▸ Collected data
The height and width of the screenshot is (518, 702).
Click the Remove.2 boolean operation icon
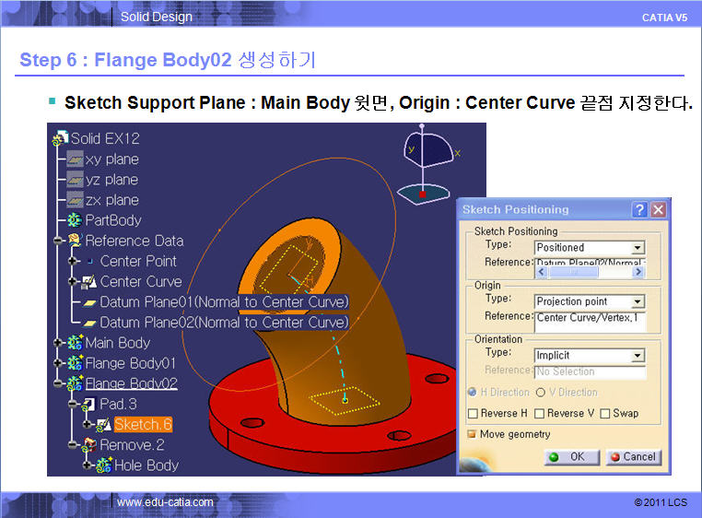tap(90, 445)
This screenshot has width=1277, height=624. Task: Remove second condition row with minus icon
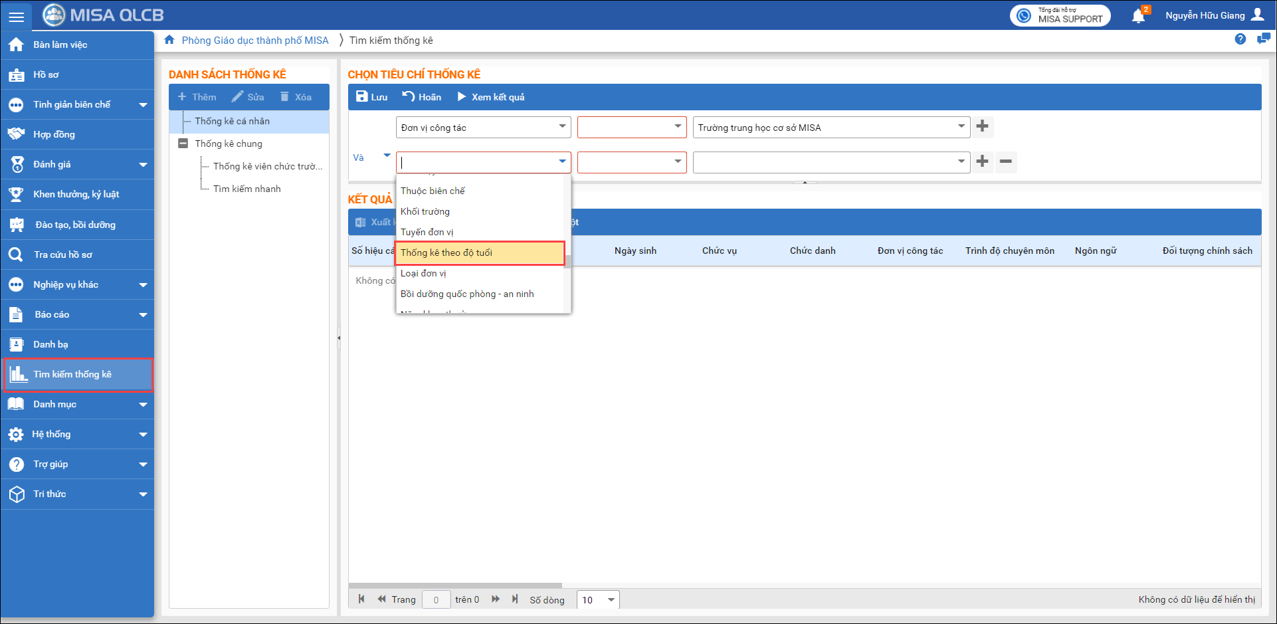tap(1006, 161)
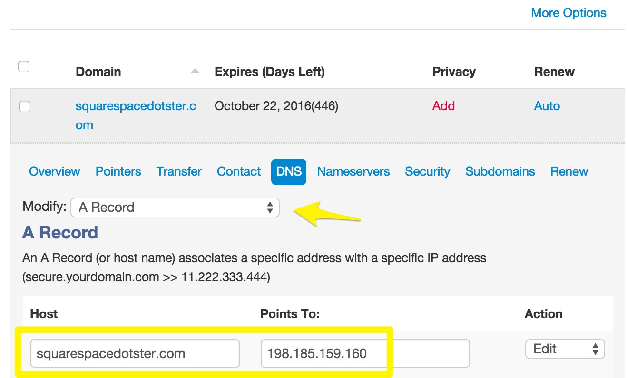Select the Contact tab

pos(239,171)
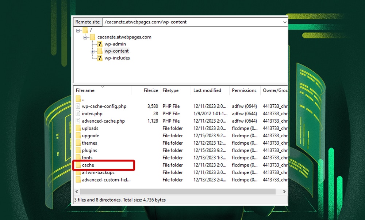The width and height of the screenshot is (365, 220).
Task: Click the question-mark folder icon on wp-includes
Action: click(99, 58)
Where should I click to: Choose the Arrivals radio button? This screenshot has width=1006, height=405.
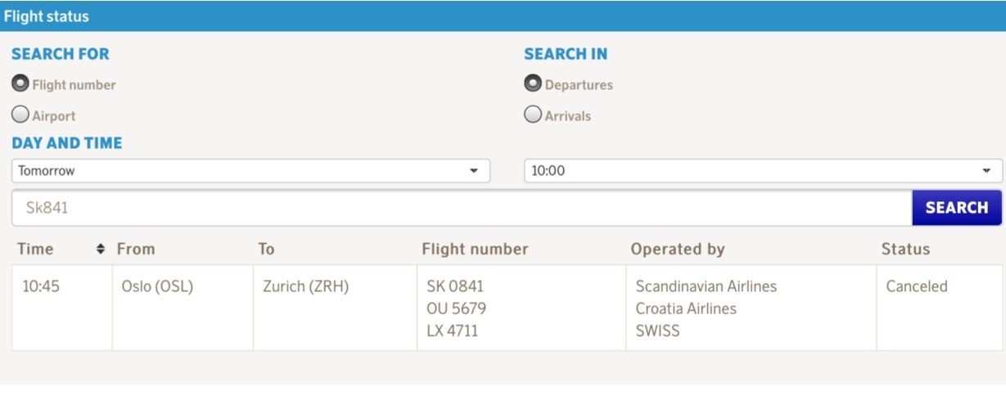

▸ TASK ITEM
Except for the pictures, give the data again word for word.

▸ SOLUTION TO THIS PROBLEM
The height and width of the screenshot is (518, 702).
Click the Remove.2 boolean operation icon
tap(90, 445)
This screenshot has width=1277, height=624. Task: Remove second condition row with minus icon
tap(1006, 161)
Select the Contact tab

pos(239,171)
The width and height of the screenshot is (365, 220).
Task: Click the question-mark folder icon on wp-includes
Action: click(99, 58)
Where should I click to: Choose the Arrivals radio button? This screenshot has width=1006, height=405.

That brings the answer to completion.